A 401(k) is a retirement savings plan that allows employees to deposit part of their salary directly into a long-term investment account. In some cases, the employer might match part or all of the employee’s contribution. Employees can choose the type of investment options among the ones provided by the employer. Many U.S. employers offer the plan. It’s named after a section of the U.S. Internal Revenue Code.

The maximum amount that an employer and employee can contribute to the 401(k) plan gets adjusted periodically to reflect inflation. For 2021, the limit on the employee contribution is $19,500 per year for workers under age 50. For people over 50, an additional $6,500 is added as a catch-up contribution.

In case of matching employer contributions, or if employees elect to make additional after-tax contributions, the total employee/employer contribution for workers under 50 is limited to $58,000, or 100 percent of employee compensation, whichever is lower. For those 50 and over, the current limit is $64,500.
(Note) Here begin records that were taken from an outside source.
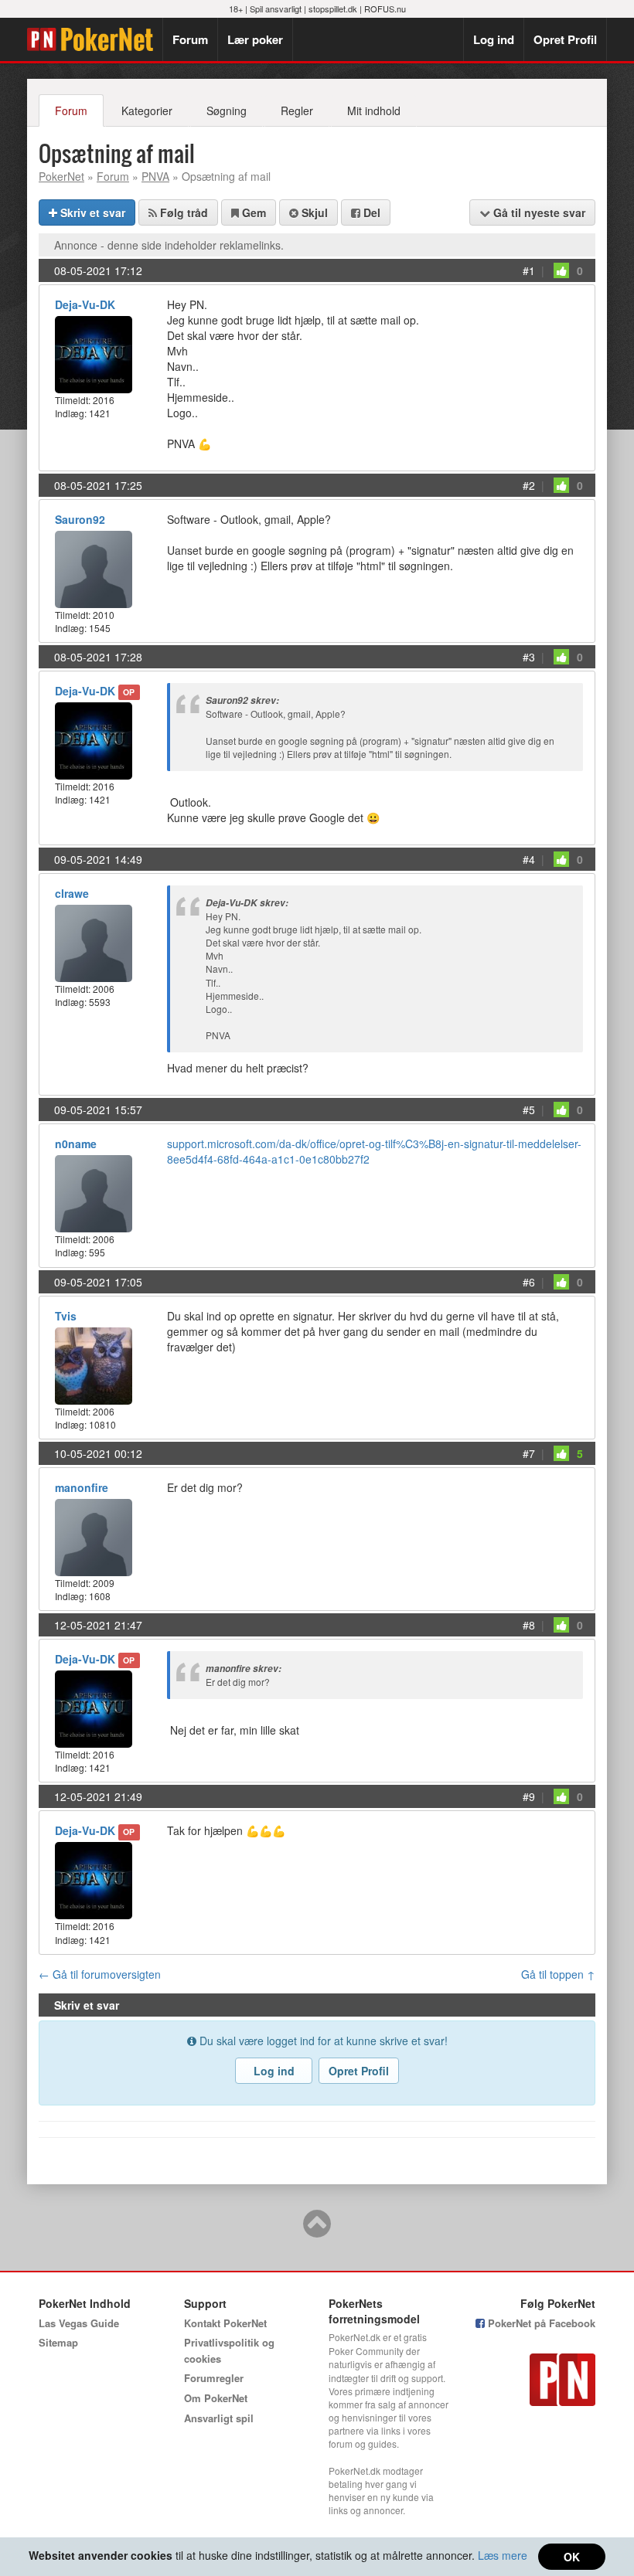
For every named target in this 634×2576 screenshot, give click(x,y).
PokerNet (94, 39)
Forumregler (214, 2377)
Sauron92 (80, 519)
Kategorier (146, 110)
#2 (529, 485)
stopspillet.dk (332, 8)
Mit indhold (374, 110)
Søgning (226, 110)
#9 (529, 1796)
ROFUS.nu (385, 8)
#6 (529, 1282)
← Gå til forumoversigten (100, 1974)
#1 (529, 270)
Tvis (66, 1316)
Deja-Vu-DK (85, 304)
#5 (529, 1109)
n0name (76, 1143)
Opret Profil (565, 39)
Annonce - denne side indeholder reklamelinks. (169, 245)
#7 (529, 1453)
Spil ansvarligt (276, 8)
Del (370, 212)
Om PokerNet (215, 2398)
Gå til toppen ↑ (558, 1974)
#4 (529, 859)
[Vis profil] (93, 352)
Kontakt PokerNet (225, 2323)
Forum (190, 39)
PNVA (155, 176)
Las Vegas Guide (79, 2323)
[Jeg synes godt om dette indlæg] (561, 270)
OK (572, 2556)
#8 (529, 1625)
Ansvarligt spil (219, 2418)
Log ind (493, 39)
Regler (297, 110)
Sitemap (58, 2342)
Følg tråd (182, 212)
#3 (529, 656)
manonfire (81, 1487)
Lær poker (255, 39)
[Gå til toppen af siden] (317, 2230)
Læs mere (502, 2555)
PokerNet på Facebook (540, 2323)
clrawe (72, 893)
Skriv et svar (91, 212)
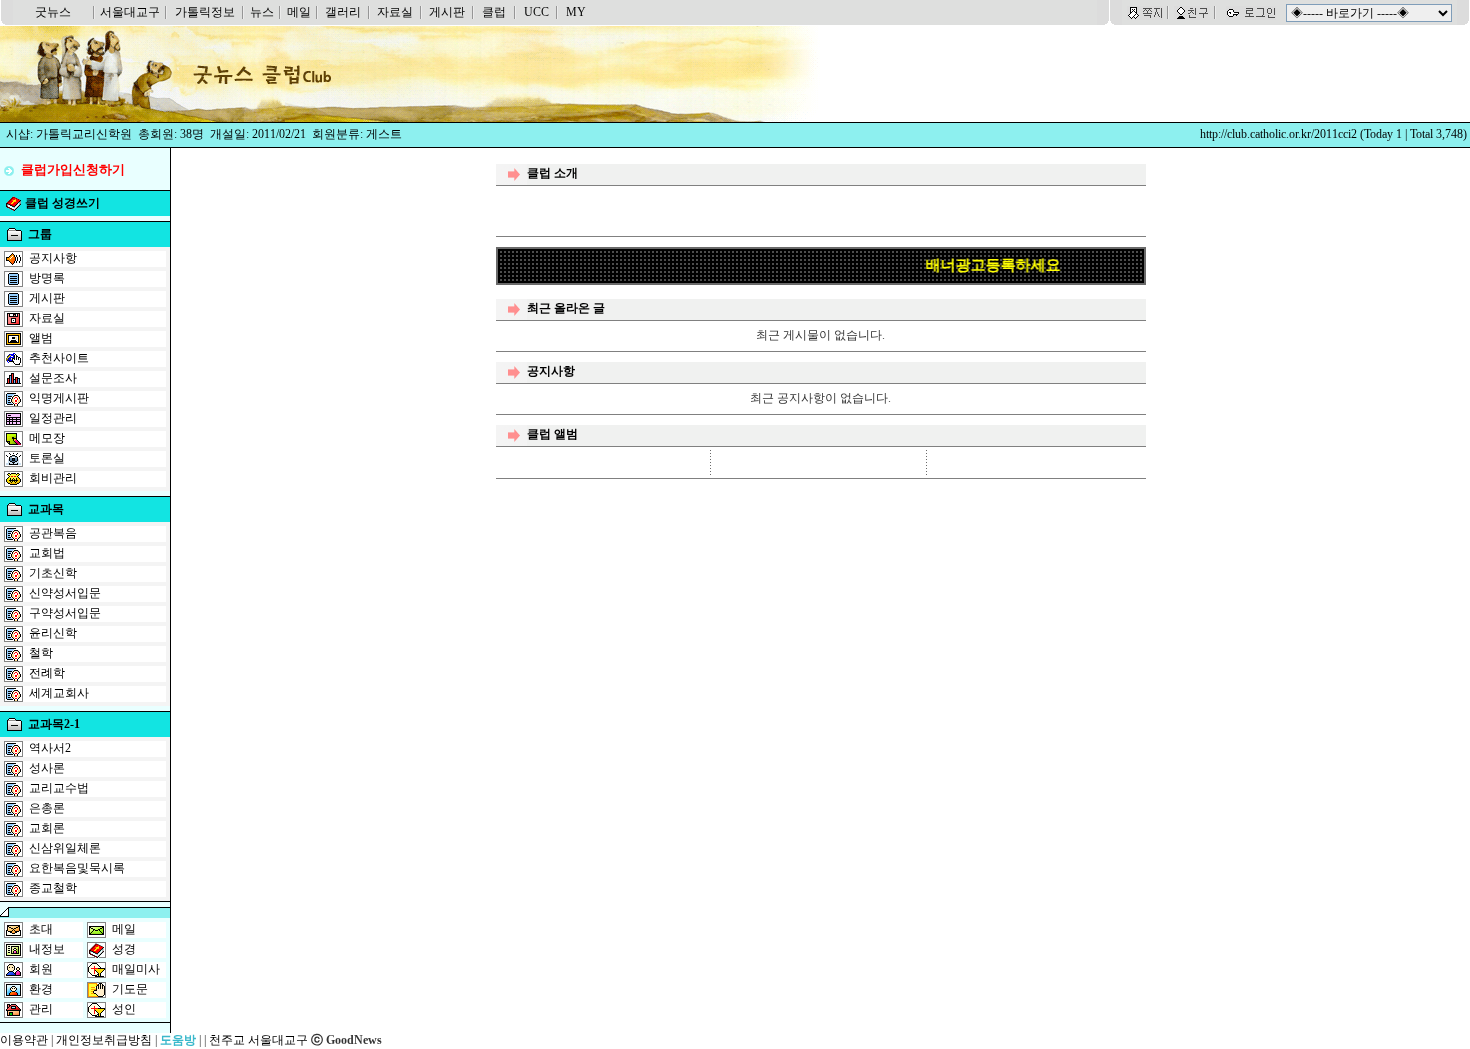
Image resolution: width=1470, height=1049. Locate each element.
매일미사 (136, 969)
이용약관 (24, 1040)
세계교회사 (59, 693)
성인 (124, 1009)
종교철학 (53, 888)
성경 (124, 949)
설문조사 (53, 378)
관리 (41, 1009)
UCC (536, 12)
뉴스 (262, 12)
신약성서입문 (65, 593)
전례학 (47, 673)
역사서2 (50, 748)
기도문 (130, 989)
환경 (41, 989)
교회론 (47, 828)
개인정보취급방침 (104, 1040)
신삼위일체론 (65, 848)
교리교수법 (59, 788)
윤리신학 (53, 633)
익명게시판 (59, 398)
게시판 (447, 12)
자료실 (395, 12)
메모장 (47, 438)
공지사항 (53, 258)
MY (576, 12)
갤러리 (343, 12)
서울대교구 (130, 12)
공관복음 (53, 533)
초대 (41, 929)
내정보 (47, 949)
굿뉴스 (53, 12)
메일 (299, 12)
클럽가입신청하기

When you defer more to the 401(k) than the maximum allowed by the IRS, it’s known as overcontribution. You could end up contributing more than the plan limit if you switched employers and retirement plans during the tax year. Another reason that could lead to excess contribution is if you’re working two jobs with two retirement plans.

The returned excess amount will be added to your total taxable wages for the previous year, so an amended W-2 will be issued. Your tax bill could rise relative to the amount of the excess 401(k) contribution. If the amount isn’t paid back to you by April 15, you could be taxed twice on the amount that goes over the limit. Any income earned from the excess contribution will count on your tax bill due the following April.